Earless Rabbit A Sign of Fukushima Damage? (VIDEO)

Is the birth of an earless rabbit a sign of the effects of the Fukushima disaster in Japan? The rabbit was reportedly found near Fukushima in May and, as Salon notes, it has been hailed as a sign of the Fukushima disaster’s catastrophic damage by the Japanese media. The video below was posted on May 21 on YouTube:

Scientists quoted in AOL News point out that other factors could have caused an apparently “mutant bunny” to be born. Says F. Ward Whicker, professor emeritus at Colorado State University’s Department of Environmental and Radiological Health Sciences:

“Yes, radiation can cause mutations that can be occasionally expressed as obvious birth defects, such as shown in the video,” Whicker wrote in an e-mail. “However, to say this is the result of contamination from the Fukushima accident is a stretch, because natural radiation, as well as many other chemical substances in the environment and other factors, can also be mutagenic.”

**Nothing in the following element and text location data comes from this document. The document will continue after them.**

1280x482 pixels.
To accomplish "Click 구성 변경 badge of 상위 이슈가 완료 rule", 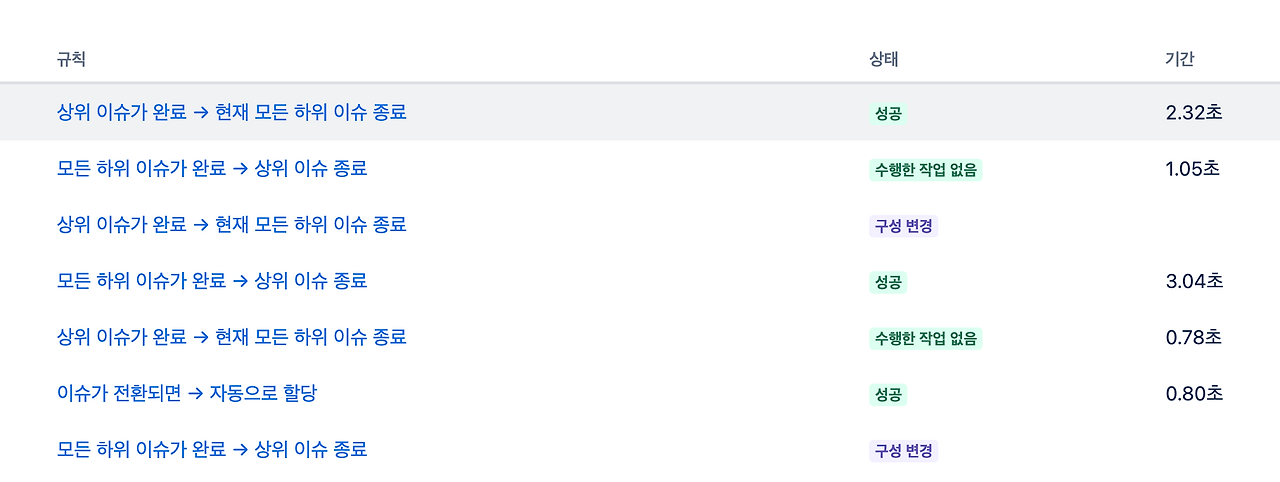I will (x=904, y=226).
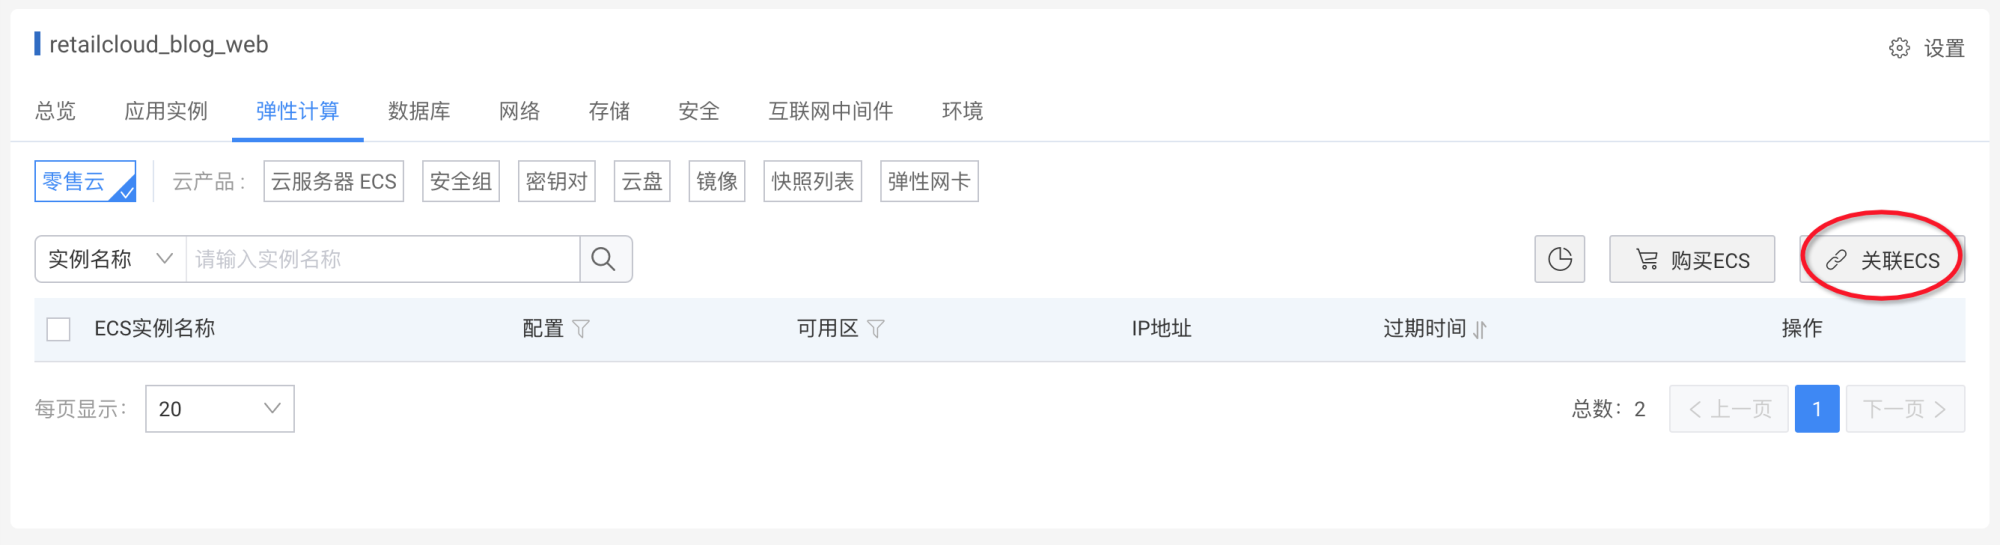Click the 可用区 column filter icon
The image size is (2000, 545).
tap(876, 329)
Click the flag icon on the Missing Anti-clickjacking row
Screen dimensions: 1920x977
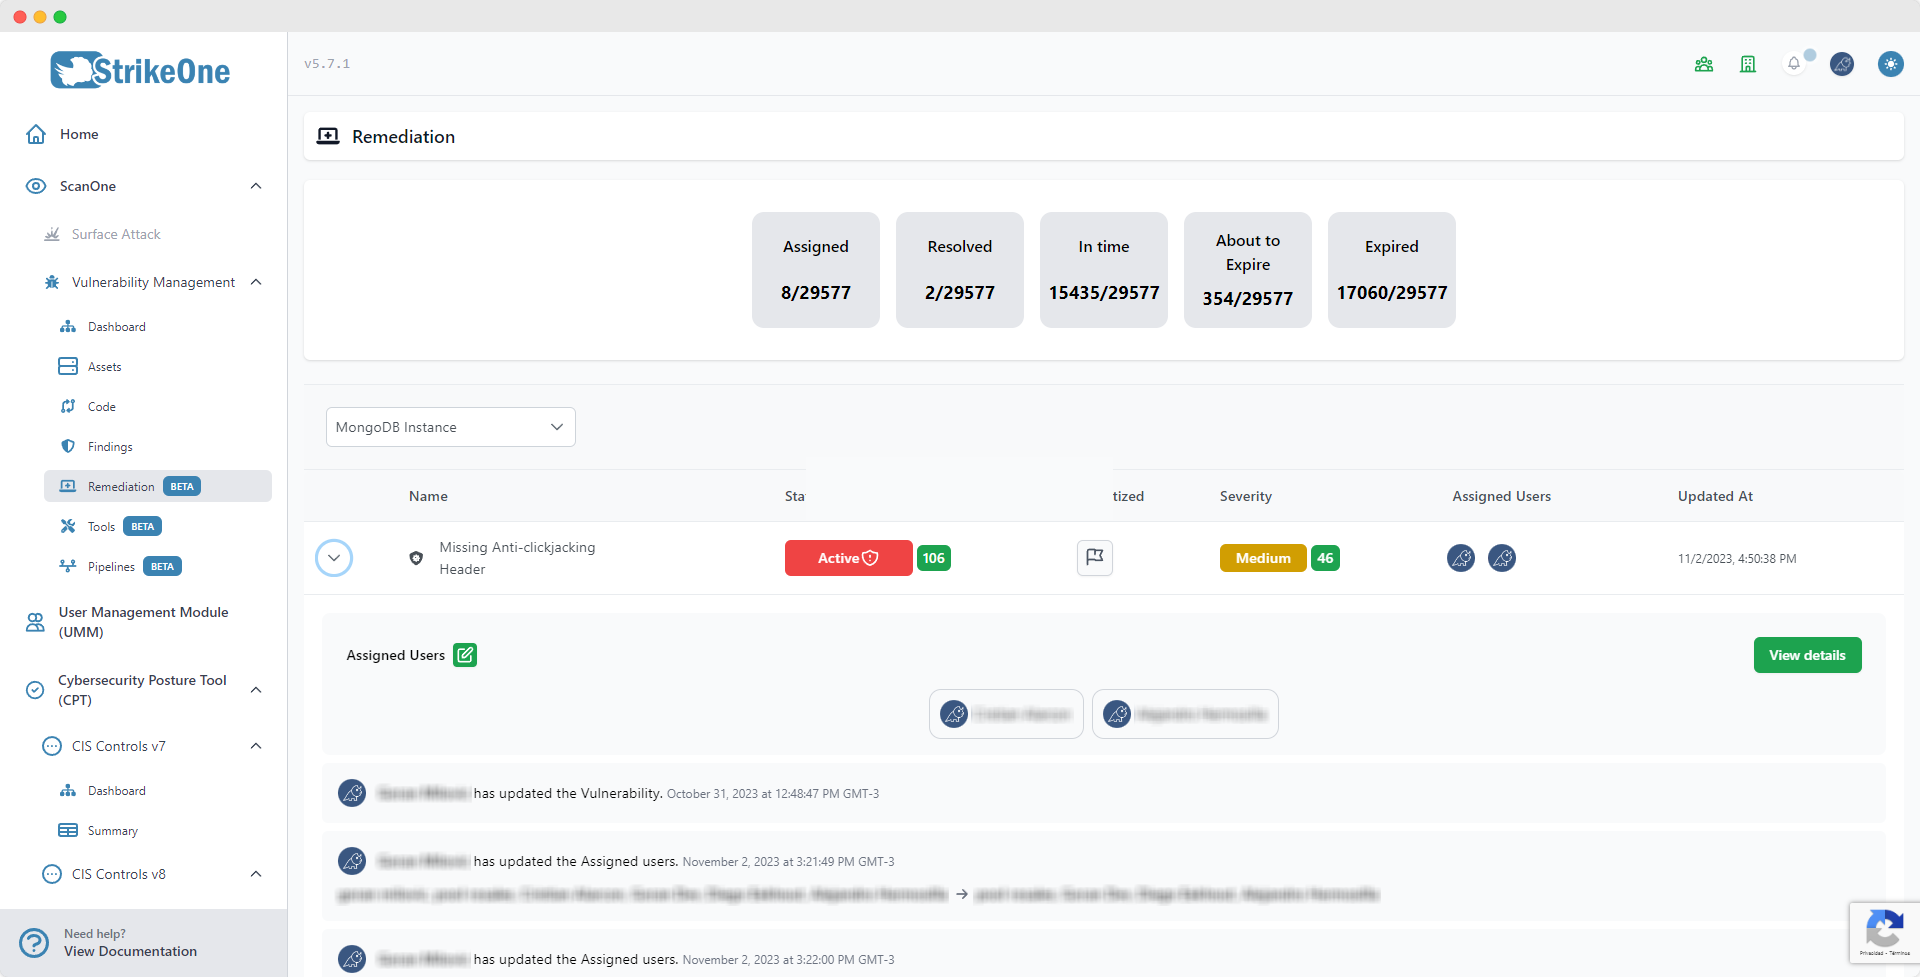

In most cases, the cause of congenital birth defects in humans and other animals cannot be determined, he said.

“So far as science has shown, there have never been mutations produced by ionizing radiations that do not occur spontaneously as well.”

Mary Cotter, a licensed veterinary technician and New York City chapter manager for the House Rabbit Society, points out that rabbits can look like they were born without ears due to a mother rabbit over-grooming her young and chewing off their ears (in which case there would be “jagged edges of flesh surrounding their auditory canals” — not that it needs to be pointed out, but nature’s realities are far, far removed from Disneyfied cutesiness).

The questions over how the rabbit was born in such an earless state reflects the uncertainty of scientists and the Japanese over the long-term health risks of the Fukushima disaster. As the New York Times reports, it’s uncertain what the effects of exposure to small doses of radiation over a long period of time might be:

The general assumption is that when people are exposed to small doses for decades, the incidence of cancer will rise over time. But that prediction is based on extrapolating from data on people who were exposed to acute brief doses when atomic bombs were dropped on Nagasaki and Hiroshima in 1945 — not on observing individuals exposed to small doses over decades.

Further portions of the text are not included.